Question

An isosceles prism of angle ${120^o}$ has a refractive index 1.44. Two parallel monochromatic rays enter the prism parallel to each other in air as shown in fig. The rays emerging from the opposite faces:

A. Are parallel to each other
B. Are diverging
C. Make an angle of $2si{n^{ - 1}}(0.72)$ with each other
D. Make an angle of $2si{n^{ - 1}}(0.72) - {30^o}$ with each other

Answer 1

Hint: We can first find the angle of incidence for the rays coming out of the prism. Then Snell’s Law can be used to calculate the angle of refraction and then the angle of deviation.

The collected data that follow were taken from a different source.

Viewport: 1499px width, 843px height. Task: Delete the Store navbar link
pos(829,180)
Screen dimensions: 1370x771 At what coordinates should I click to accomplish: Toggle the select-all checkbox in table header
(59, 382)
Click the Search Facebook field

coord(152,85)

The angle between the parallel rays after refraction would be the sum of deviations of each ray.

Complete step by step answer:
We are given an isosceles prism into which the rays are entering normally. We know that for isosceles triangles, two angles are equal and the sides opposite to these angles are also equal. Also, a perpendicular drawn from the midpoint of the base bisects the angle opposite to it.

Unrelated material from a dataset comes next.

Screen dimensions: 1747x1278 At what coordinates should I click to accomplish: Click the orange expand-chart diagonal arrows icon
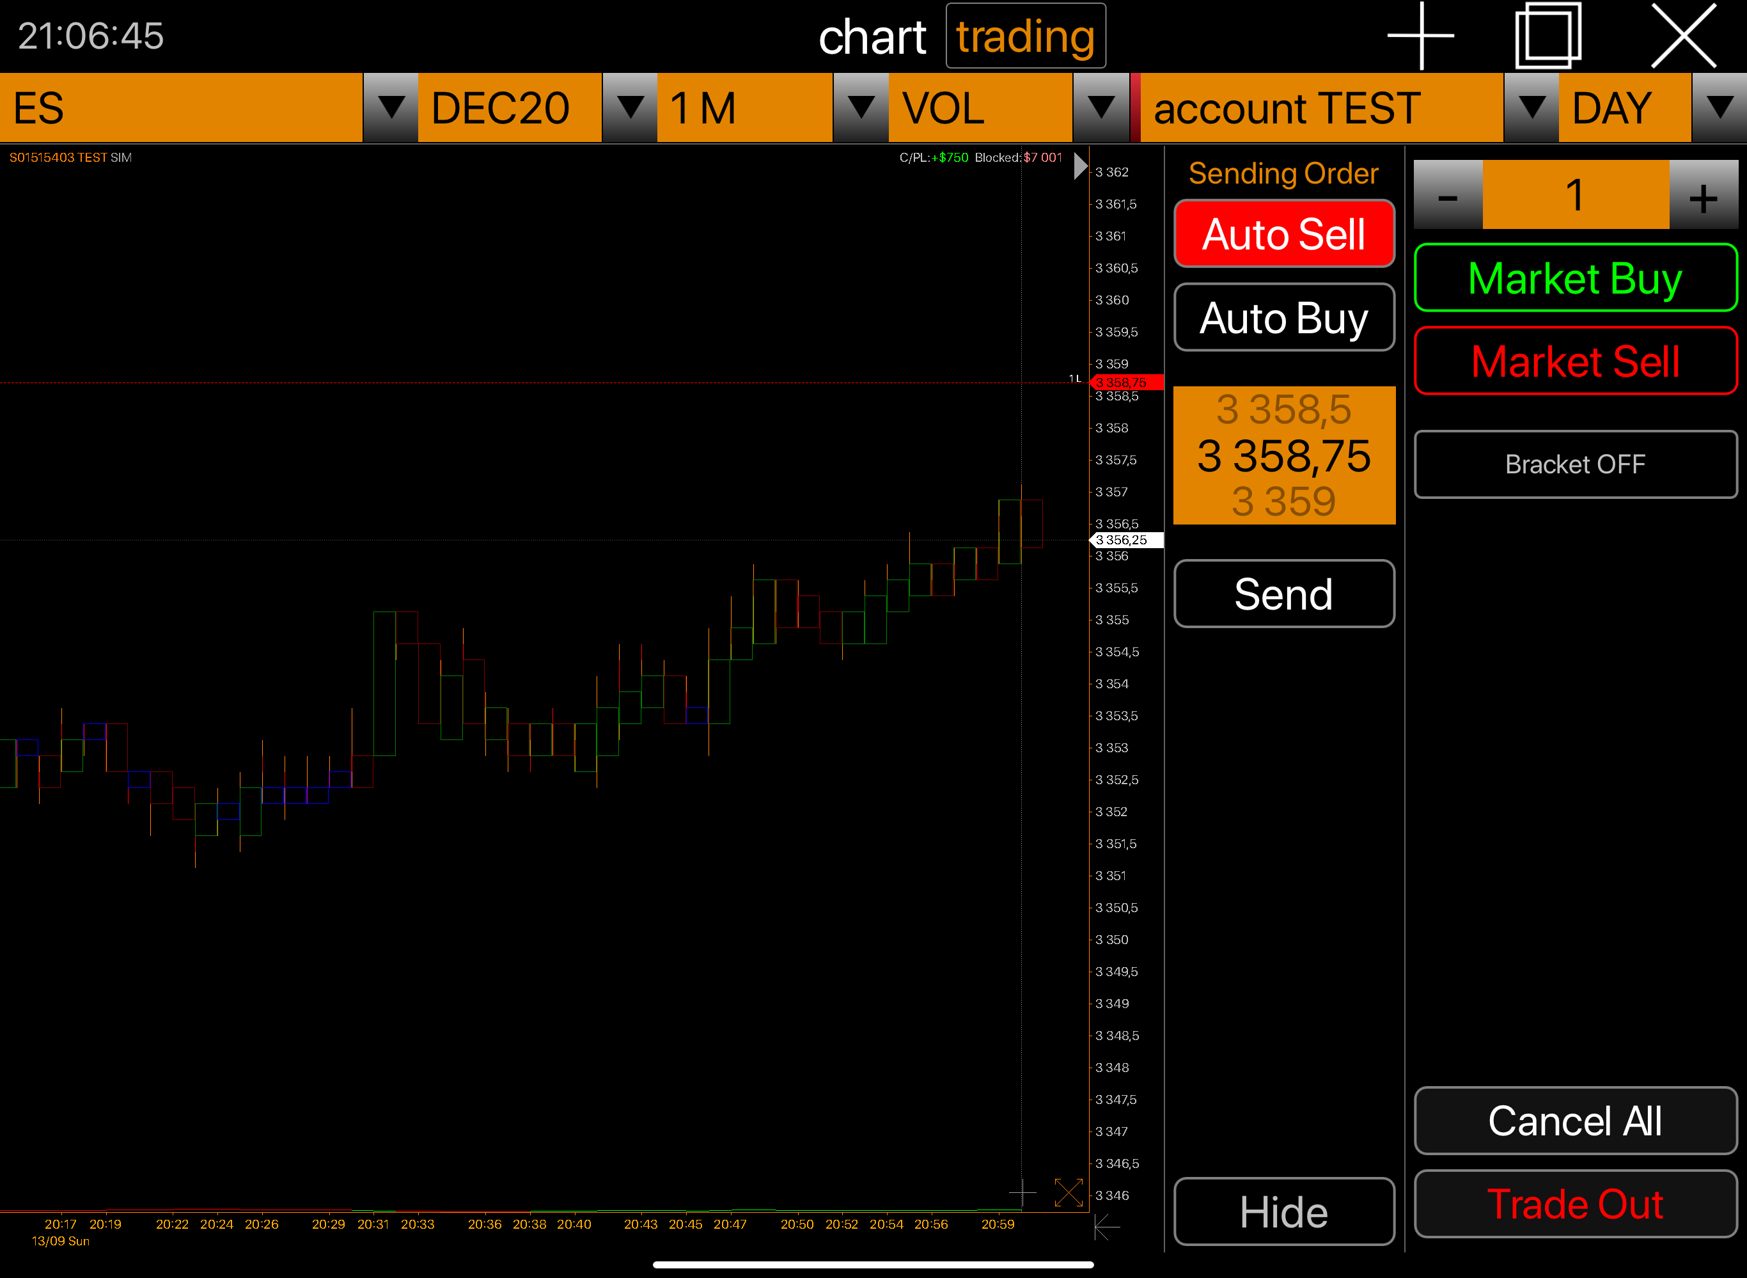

So we can see from the diagram that $\angle CPY = {60^o} = \angle XPA$ and so is $\angle CP'Y'$
If $i$ is the angle of incidence, then we can see $i = 90 - \angle XPA = 90 - 60 = {30^o}$
We can now use Snell's law to find the angle of refraction.
$\dfrac{{sini}}{{sinr}} = \dfrac{{{n_2}}}{{{n_1}}}$ where ${n_2}$ and ${n_1}$ are the refractive indices of final and initial medium respectively.
Let's apply this to ray XP.
$\dfrac{{sin30}}{{sinr}} = \dfrac{1}{{1.44}}$
$sinr = \dfrac{{1.44}}{2}$
$r = {\sin ^{ - 1}}(0.72)$

Now, we can find the angle made by the ray with horizontal as $\delta = r - i = {\sin ^{ - 1}}(0.72) - 30$
Now, the total angle between the emerging rays is the sum of deviation ( $\delta$ ) of the two rays. Since both rays are refracted similarly, the total deviation would be $2\delta = 2\left( {{{\sin }^{ - 1}}(0.72) - 30} \right)$
This is the required answer and the corresponding option is D.

Note: The angle of a prism is usually the angle between the plane through which light ray enters and the plane through which it exits. Here the angle mentioned is not the angle of prism and should not be considered as $A$ in any equation.